A 98-year-old alum’s memoir–and the fellow alum who published it

By William E. Bray ‘63 M.Div.

Memoirs of a Southern Liberal by 98-year-old Robert Ayers ‘42 B.D. has been published by Bilbo Books Publishing. Not only is the author a Yale Divinity School graduate but so am I, his publisher!

Dr. Ayers was my mentor when I was an undergraduate student at the University of Georgia in Athens in 1959. He was Chaplain and Head of the Religion Department. One day, after the religion class I was taking under him, he encouraged me to go to Yale Divinity School as he had, and I did.

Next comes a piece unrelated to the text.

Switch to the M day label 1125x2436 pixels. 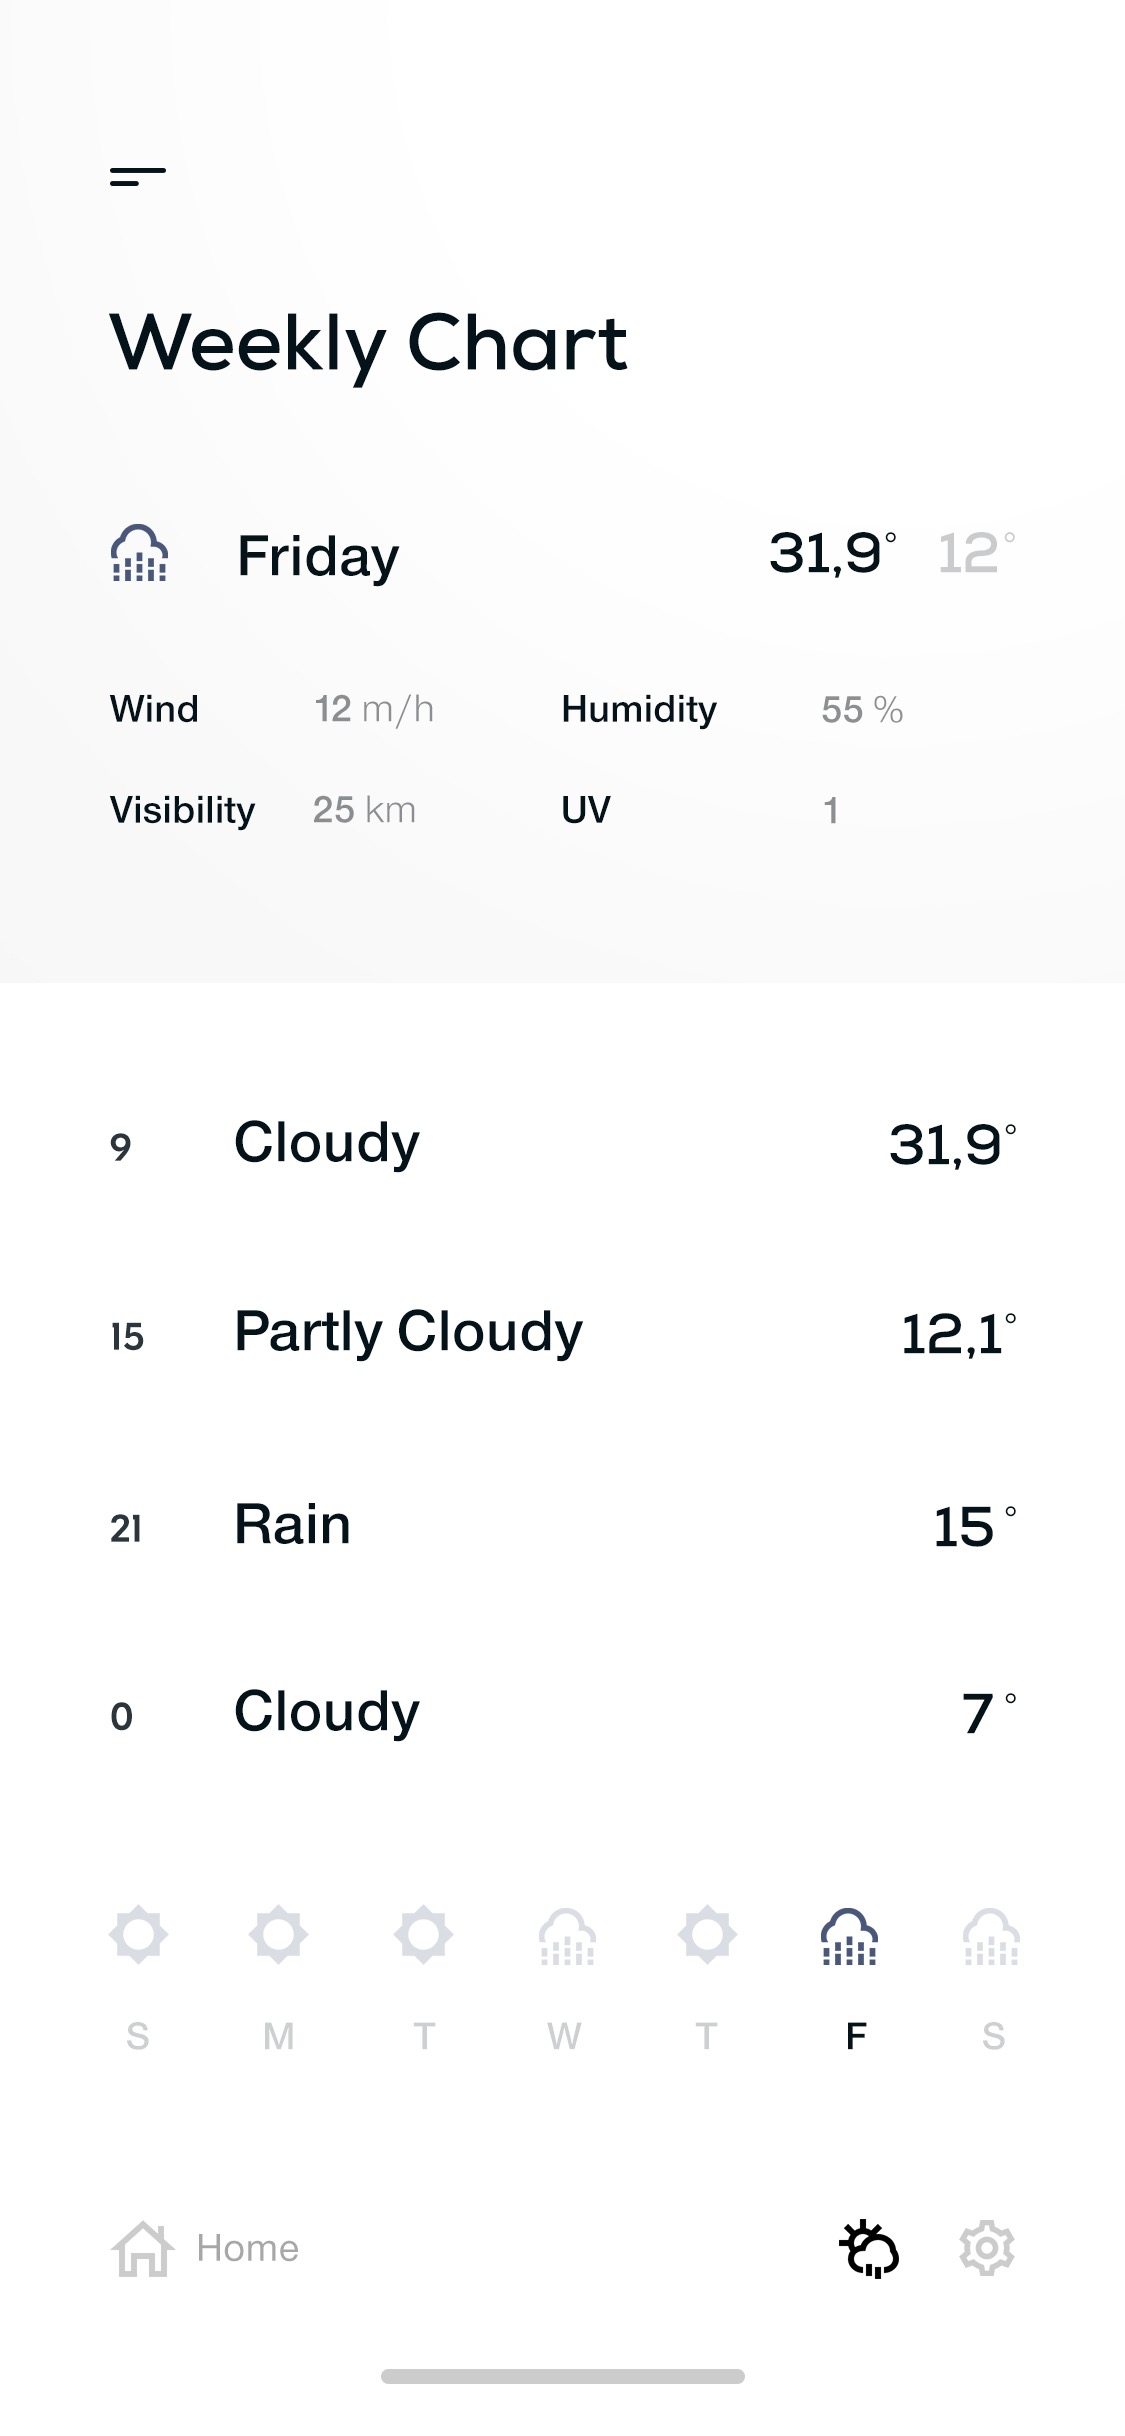pos(279,2035)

Shortly after founding Bilbo Books Publishing, in 2006, I moved back to Athens, where Dr. Ayers and I reconnected, and he asked me to publish his memoirs. In our discussions we found we both had studied Christian Ethics at YDS under H. Richard Niebuhr 20 years apart—the subject of many of our discussions. Niebuhr was also a member of Bob Ayers’ ordination committee and preached the ordination sermon when Bob was ordained.

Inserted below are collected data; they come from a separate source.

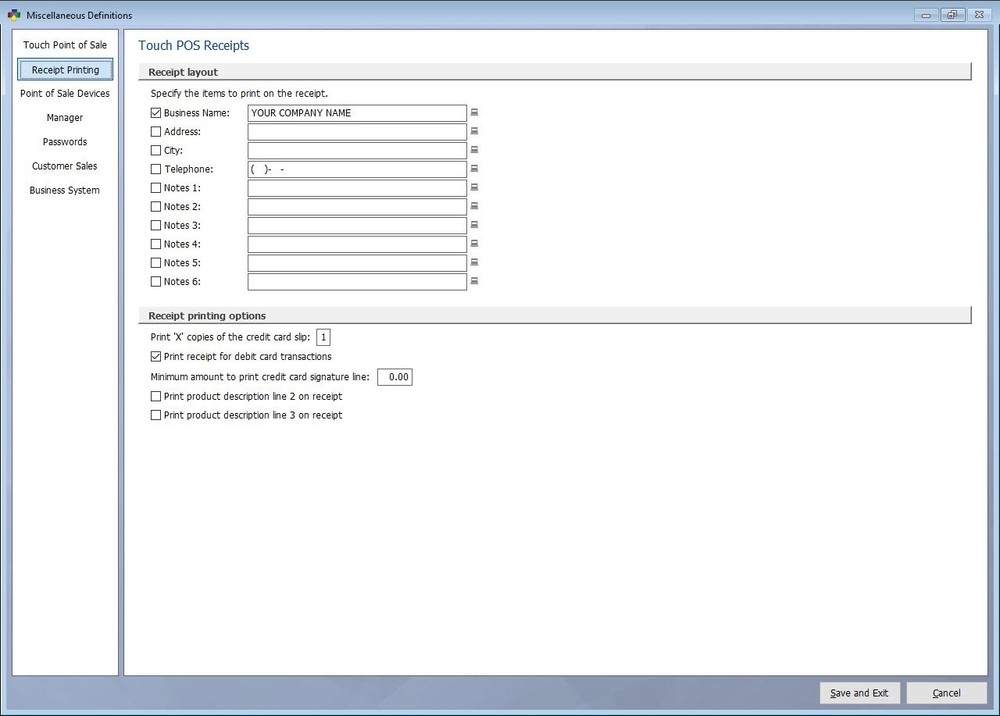1000x716 pixels.
Task: Uncheck the Business Name checkbox
Action: point(156,113)
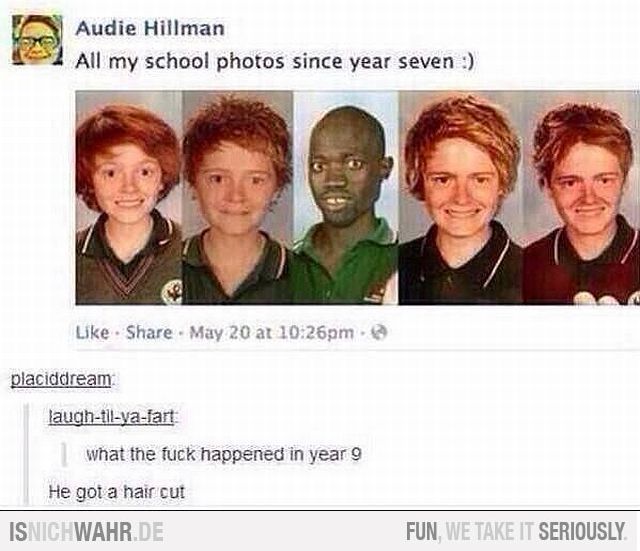Click the globe privacy icon beside timestamp
The height and width of the screenshot is (551, 640).
[378, 333]
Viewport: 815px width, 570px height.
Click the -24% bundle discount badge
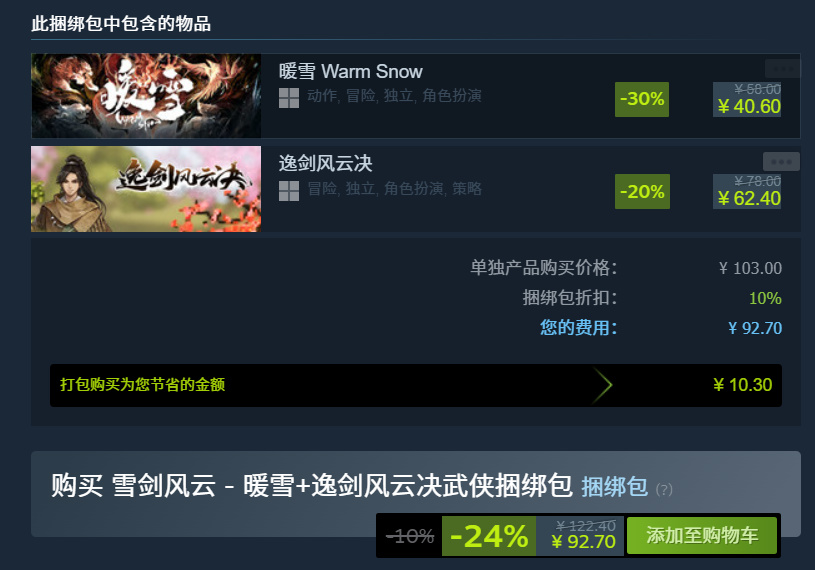tap(489, 536)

Along with his father, Dr. Ayers credits his three years at Yale with shaping his worldview, with turning his eyes sharply toward the pressing issues of his day. Without Yale, they would’ve been focused in other directions. Joining forces with other Southern liberals in New Haven, Dr. Ayers founded a group of which he is understandably proud, the Fellowship of Southern Churchmen.

Dedicated to ending sharecropping and mitigating the effects of racism, these radicals were not always greeted with enthusiasm. One of his fellow Southern churchmen was literally tarred and feathered and driven to the Arkansas state line. These setbacks only fueled their desire to change the world for the better and dole out hope, as they had been taught at YDS.

Dr. Ayers’ determination and steely progressive resolve has not wavered in the last 70 years. If anything, they have only grown stronger. He is still writing articles and sending them to Christian publications. (His most recent is scheduled to appear soon in Expository Times in Edinburgh, Scotland.)

Dr. Ayers writes, “In my nearly 100 years on this planet, a lot has changed and even more needs to change. Coming from a background as a small-town North Carolina mill country PK (preacher’s kid), I had no idea that many years later I’d play a part in the integrating of one of the south’s largest public universities, the University of Georgia. I had no inkling that I would pursue a life dedicated to helping everyone, especially those who our society has repeatedly tried to keep ‘in their place’—the workers, the minorities, the poor. I had no way of knowing just how many hypocrites and greedy, selfish people populated all our churches.”

“That is why I became a proud Southern liberal. … It’s also why the fundamentalists have tried to shut me up so many times. I’ve been the target of multiple fundamentalist inquisitions.”

While a student in Dr. Ayers’ class at the University of Georgia, in 1959, as a fifth generation Georgian, I was defining my life mission: “To try to make this a better world for the next generation as my ancestors had done.”  My family tree included founders of schools and libraries, including Dr. Thomas Bray, an English parson who founded schools and 39 libraries in the colonies in 1696 and initiated the idea of establishing a colony in America to relieve the plights of debtors prisons—Georgia! After serving on ministerial staffs of churches in Georgia, Connecticut, and Maryland, and after an M.Ed. at Johns Hopkins, I studied psychology at Oxford and arts administration at Harvard, to prepare myself for unconventional ministries I would create.

I returned to Georgia and founded the Georgia Fine Arts Academy in 1980 to encourage emerging artists, and I authored Defining Art: Messages from God. In 2006, I co-founded Bilbo Books Publishing with Bowen Craig, who is editor, whom I’ve known since he was 12 when he wrote his first book. Our goal is to enable authors to write memoirs, children’s books, books of poetry, and novels.

We focus on memoirs to meet the needs of older people, working with them while they write, and we publish these memoirs as a way of affirming how fulfilling their lives have been, leaving a written record behind to inspire their children, grandchildren, and future generations. I have thought that my classmates at YDS should write their memoirs, preserving their ministries and life work for future generations.

Little did I realize when a student in the religion class Dr. Ayers taught at the University of Georgia, that I would be publishing his memoirS—58 years later!

William E. Bray is a founder and president of Bilbo Books Publishing and the Georgia Fine Arts Academy. He previously taught at Endicott College and the University of Baltimore, where he founded the Film Department. He is the author of Defining Art: Messages from God and Your Spiritual Lineage: Researching the Genealogy of Your Soul.